Download or read book On the Track of Ice Age Mammals written by Antony John Sutcliffe and published by . This book was released on 1985 with total page 224 pages. Available in PDF, EPUB and Kindle. Book excerpt:
Download or read book Manual of Geology A Text book of Geology Designed for Schools Etc An Abridgment of the Author s Manual of Geology written by James Dwight DANA and published by . This book was released on 1868 with total page 372 pages. Available in PDF, EPUB and Kindle. Book excerpt:
Download or read book A Text book of Geology written by James Dwight Dana and published by . This book was released on 1870 with total page 368 pages. Available in PDF, EPUB and Kindle.

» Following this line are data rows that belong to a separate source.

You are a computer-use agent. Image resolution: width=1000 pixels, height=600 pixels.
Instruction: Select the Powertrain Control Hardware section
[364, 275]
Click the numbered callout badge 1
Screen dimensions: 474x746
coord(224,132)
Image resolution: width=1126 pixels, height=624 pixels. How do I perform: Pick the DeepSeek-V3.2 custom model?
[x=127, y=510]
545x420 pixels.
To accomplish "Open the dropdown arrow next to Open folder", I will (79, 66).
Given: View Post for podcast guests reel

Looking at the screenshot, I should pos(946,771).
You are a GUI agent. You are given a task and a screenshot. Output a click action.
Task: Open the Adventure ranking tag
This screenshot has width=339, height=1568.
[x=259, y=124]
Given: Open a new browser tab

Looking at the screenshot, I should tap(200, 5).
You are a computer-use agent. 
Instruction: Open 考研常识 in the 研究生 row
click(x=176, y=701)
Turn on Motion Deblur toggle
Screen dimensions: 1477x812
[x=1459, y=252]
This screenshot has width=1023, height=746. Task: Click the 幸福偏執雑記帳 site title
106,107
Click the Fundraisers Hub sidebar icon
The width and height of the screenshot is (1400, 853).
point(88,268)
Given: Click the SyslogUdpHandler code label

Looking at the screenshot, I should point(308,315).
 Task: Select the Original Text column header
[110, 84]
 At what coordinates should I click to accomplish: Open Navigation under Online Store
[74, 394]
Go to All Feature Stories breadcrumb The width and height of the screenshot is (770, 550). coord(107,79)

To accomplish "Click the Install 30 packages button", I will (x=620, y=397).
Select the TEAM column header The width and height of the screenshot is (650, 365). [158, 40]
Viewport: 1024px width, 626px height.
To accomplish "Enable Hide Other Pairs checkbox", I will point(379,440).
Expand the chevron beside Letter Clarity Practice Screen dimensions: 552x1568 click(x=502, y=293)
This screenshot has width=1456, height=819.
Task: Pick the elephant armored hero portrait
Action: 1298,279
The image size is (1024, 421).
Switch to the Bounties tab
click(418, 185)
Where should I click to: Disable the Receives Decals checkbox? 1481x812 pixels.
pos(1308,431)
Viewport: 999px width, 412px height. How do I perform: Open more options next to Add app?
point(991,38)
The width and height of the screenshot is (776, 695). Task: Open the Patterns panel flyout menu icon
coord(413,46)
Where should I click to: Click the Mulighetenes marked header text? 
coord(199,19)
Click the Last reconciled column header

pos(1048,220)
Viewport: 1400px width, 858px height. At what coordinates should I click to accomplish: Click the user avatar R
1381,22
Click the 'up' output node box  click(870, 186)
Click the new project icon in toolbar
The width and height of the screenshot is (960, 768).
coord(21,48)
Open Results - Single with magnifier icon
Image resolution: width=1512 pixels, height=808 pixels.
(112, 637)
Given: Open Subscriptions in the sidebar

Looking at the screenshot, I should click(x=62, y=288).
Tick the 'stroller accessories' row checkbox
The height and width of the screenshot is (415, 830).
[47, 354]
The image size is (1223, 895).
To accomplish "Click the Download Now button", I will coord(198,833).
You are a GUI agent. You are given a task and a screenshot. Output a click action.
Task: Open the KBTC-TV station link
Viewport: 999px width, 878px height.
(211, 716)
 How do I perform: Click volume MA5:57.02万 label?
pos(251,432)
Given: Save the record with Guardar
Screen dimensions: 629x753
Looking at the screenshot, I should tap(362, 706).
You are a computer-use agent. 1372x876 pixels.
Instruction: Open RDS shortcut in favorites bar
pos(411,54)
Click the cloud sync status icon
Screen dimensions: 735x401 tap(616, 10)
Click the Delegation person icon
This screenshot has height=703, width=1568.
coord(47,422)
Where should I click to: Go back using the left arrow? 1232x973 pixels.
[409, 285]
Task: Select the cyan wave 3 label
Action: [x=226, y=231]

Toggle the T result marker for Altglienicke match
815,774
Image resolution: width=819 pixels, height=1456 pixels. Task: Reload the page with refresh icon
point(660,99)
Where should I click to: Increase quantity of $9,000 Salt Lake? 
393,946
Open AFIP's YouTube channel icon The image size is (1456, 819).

Book excerpt:
Download or read book Our Daily Bread written by Predrag Matvejevic and published by . This book was released on 2020-08-28 with total page 140 pages. Available in PDF, EPUB and Kindle. Book excerpt:
Download or read book Dear England written by Stephen Cottrell and published by Hodder & Stoughton. This book was released on 2021-03-04 with total page 150 pages. Available in PDF, EPUB and Kindle. Book excerpt: 'Stephen Cottrell writes about Christ as if he were here now. As if redemption were possible for all of us, as if the void that threatens to engulf us all could be filled by a personal relationship with Christ in the present. He is a compelling writer.' - Russell Brand Inspired by a conversation with a barista who asked him why he became a priest, this is the Archbishop of York Stephen Cottrell's extended answer to that question - as well as the letter he'd like to write to a divided country that no longer sees the relevance or value of the Christian narrative. Archbishop Stephen is a much-admired voice within the church, but in this book he writes for a more general audience, and those who might call themselves spiritual seekers - as well as anyone who is concerned about the life and unity of the UK. A short, beautiful book, this is at once both contemplative and deeply practical, which will speak to both Christians and those on the edges of faith. 'A deeply thoughtful exposition of faith's transformative power, Dear England gave me hope, not only for the future of Christianity, but for a changed world too.' - David Lammy MP
Download or read book The Mathematics of the Gods and the Algorithms of Men written by Paolo Zellini and published by Penguin UK. This book was released on 2020-02-27 with total page 256 pages. Available in PDF, EPUB and Kindle. Book excerpt: Is mathematics a discovery or an invention? Do numbers truly exist? What sort of reality do formulas describe? The complexity of mathematics - its abstract rules and obscure symbols - can seem very distant from the everyday. There are those things that are real and present, it is supposed, and then there are mathematical concepts: creations of our mind, mysterious tools for those unengaged with the world. Yet, from its most remote history and deepest purpose, mathematics has served not just as a way to understand and order, but also as a foundation for the reality it describes. In this elegant book, mathematician and philosopher Paolo Zellini offers a brief cultural and intellectual history of mathematics, ranging widely from the paradoxes of ancient Greece to the sacred altars of India, from Mesopotamian calculus to our own contemporary obsession with algorithms. Masterful and illuminating, The Mathematics of the Gods and the Algorithms of Men transforms our understanding of mathematical thinking, showing that it is inextricably linked with the philosophical and the religious as well as the mundane - and, indeed, with our own very human experience of the universe.